We do not read the above statutory provision to mean that the claimant may not, by other appropriate pleading, raise defenses not embraced within an answer as circumscribed by A.R.S. § 36-1045(C). The most that can be gleaned from the statute is that failure to file a verified answer precludes defenses based upon the non-illegal use of the vehicle. Thus, if a claimant desires to raise defenses going to the underlying illegal use of the vehicle, or to the claimant’s lack of knowledge of such use, he must file a verified answer under A.R.S. § 36-1044.
*444However, a motion to suppress based upon an illegal search and seizure does not raise defenses going to the illegal use of the vehicle. In fact, for the purposes of the motion, it is conceded that the vehicle was used to unlawfully keep, deposit or conceal narcotics. The issue raised by the motion to suppress is whether the state may admit the evidence of those narcotics which everyone agrees exists to prove that forfeiture is justified. This is based on the principle that evidence illegally seized may not be introduced in the forfeiture proceeding. One 1958 Plymouth Sedan v. Pennsylvania, 380 U.S. 693, 85 S.Ct. 1246, 14 L.Ed.2d 170 (1965). The motion to suppress and the answer raise entirely separate and distinct defenses.
The state has devoted a considerable portion of its supplemental brief to arguing that a motion to suppress does not fall within the meaning of a “verified answer” under A.R.S. § 36-1044. For the problem under discussion we feel such a determination to be immaterial. The issue is not whether a motion to suppress can take the place of a verified answer, but whether the failure to file a verified answer precludes a trial court from ruling on a timely filed3 motion to suppress. Based on our conclusion that the two pleadings serve, under the forfeiture proceeding, two separate and distinct functions, we hold that the failure to file a verified answer does not preclude the trial court from ruling on a timely filed motion to suppress.
The judgment of forfeiture is reversed and the matter remanded with directions to hold a hearing on Torres’ motion to suppress.
SCHROEDER, P. J., and OGG, C. J., Division 1, concur.

. A.R.S. § 36-1044 provides:
“Within twenty days after the mailing or publication of a notice of seizure, as provided by § 36-1043, the owner of the seized vehicle may file a verified answer to the allegation of the use of the vehicle contained in the notice of seizure and of the intended forfeiture proceedings.
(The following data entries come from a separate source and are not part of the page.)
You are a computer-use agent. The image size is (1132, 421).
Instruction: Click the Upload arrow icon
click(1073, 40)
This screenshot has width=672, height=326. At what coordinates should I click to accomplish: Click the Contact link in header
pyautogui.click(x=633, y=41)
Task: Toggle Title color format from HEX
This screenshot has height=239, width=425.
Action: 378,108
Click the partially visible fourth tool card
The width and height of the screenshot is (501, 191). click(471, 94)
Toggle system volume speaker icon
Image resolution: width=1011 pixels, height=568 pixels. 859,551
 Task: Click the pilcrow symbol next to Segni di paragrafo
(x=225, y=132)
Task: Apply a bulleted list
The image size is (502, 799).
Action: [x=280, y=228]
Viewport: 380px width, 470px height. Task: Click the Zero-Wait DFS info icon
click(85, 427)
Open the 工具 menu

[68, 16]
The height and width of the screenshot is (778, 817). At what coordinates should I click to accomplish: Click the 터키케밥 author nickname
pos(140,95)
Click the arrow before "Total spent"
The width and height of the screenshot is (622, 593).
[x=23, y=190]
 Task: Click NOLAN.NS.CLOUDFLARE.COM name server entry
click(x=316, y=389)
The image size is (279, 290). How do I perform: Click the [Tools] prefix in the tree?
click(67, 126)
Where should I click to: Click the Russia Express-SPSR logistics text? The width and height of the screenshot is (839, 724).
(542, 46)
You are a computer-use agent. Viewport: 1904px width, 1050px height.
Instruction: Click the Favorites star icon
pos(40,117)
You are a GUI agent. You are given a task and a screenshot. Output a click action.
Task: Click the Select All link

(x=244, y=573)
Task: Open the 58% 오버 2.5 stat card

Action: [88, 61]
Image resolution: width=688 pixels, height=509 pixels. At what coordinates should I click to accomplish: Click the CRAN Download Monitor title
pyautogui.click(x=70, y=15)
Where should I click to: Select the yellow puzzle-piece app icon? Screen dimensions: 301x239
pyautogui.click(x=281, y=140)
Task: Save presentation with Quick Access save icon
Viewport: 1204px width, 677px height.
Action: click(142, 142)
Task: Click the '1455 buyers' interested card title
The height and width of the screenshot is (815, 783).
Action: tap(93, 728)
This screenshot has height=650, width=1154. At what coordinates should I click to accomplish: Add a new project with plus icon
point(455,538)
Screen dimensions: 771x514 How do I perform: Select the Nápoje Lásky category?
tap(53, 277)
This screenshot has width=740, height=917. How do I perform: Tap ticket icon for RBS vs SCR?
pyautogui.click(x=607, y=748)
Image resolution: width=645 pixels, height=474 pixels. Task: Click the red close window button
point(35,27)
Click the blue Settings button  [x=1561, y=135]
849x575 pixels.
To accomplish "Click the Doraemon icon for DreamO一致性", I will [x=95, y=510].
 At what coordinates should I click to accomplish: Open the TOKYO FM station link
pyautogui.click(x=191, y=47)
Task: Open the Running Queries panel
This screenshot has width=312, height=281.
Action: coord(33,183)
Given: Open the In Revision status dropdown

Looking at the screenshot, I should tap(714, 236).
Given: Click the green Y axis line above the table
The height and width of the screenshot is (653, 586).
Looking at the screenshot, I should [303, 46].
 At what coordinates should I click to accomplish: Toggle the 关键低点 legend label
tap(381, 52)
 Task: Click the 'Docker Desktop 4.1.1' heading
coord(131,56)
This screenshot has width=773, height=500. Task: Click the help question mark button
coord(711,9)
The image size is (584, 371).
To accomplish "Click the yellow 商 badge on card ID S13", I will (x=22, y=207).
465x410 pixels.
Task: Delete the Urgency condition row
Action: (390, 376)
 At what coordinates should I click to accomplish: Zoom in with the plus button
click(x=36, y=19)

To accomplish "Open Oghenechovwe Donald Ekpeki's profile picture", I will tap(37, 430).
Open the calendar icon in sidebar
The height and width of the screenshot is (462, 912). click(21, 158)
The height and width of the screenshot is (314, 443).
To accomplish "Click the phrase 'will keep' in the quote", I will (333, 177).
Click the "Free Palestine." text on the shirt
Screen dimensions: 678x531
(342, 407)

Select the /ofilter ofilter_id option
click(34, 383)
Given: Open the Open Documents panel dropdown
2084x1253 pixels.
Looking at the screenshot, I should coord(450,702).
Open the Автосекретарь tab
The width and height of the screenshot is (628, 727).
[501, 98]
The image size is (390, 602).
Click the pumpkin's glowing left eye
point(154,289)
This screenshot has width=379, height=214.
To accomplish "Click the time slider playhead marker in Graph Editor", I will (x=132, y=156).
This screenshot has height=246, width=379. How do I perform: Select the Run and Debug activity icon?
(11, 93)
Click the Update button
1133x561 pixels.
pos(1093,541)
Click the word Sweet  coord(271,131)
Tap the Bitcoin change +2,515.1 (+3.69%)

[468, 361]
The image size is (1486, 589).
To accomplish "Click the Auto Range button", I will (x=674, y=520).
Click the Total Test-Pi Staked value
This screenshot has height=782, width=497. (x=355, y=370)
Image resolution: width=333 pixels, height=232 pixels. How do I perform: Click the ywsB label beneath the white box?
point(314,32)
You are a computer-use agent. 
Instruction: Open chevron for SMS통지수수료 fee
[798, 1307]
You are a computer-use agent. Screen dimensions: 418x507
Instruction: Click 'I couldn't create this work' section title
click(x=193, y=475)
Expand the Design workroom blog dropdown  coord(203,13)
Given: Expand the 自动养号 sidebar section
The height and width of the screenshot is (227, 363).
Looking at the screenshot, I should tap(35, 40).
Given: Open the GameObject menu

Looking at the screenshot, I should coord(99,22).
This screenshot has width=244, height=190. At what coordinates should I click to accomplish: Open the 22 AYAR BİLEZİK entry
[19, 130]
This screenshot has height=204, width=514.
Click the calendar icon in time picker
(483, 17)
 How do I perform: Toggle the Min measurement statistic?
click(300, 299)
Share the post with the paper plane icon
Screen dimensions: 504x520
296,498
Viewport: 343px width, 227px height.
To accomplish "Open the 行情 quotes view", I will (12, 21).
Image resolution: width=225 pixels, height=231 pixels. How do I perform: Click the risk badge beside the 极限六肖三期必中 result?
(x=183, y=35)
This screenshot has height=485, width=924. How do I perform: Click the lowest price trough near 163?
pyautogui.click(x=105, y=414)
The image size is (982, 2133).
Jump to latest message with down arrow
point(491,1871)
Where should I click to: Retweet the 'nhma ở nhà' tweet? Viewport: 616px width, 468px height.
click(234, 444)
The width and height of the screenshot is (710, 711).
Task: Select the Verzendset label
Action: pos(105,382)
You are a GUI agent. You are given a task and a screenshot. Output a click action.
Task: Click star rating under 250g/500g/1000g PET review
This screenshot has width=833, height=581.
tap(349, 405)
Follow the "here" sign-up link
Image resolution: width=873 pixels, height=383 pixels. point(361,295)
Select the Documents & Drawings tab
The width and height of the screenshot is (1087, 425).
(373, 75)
No extension of time shall be granted for the purpose of filing the answer.”

. In view of In re One 1965 Ford Mustang, 105 Ariz. 293, 463 P.2d 827 (1970), an additional issue which should be raised by answer is whether the registered owner had knowledge of the presence of the illegal substance.

. We express no opinion as to whether a motion to suppress filed more than twenty days following the notice requirement of A.R.S. § 36-1043 requires the trial court to rule on its merits.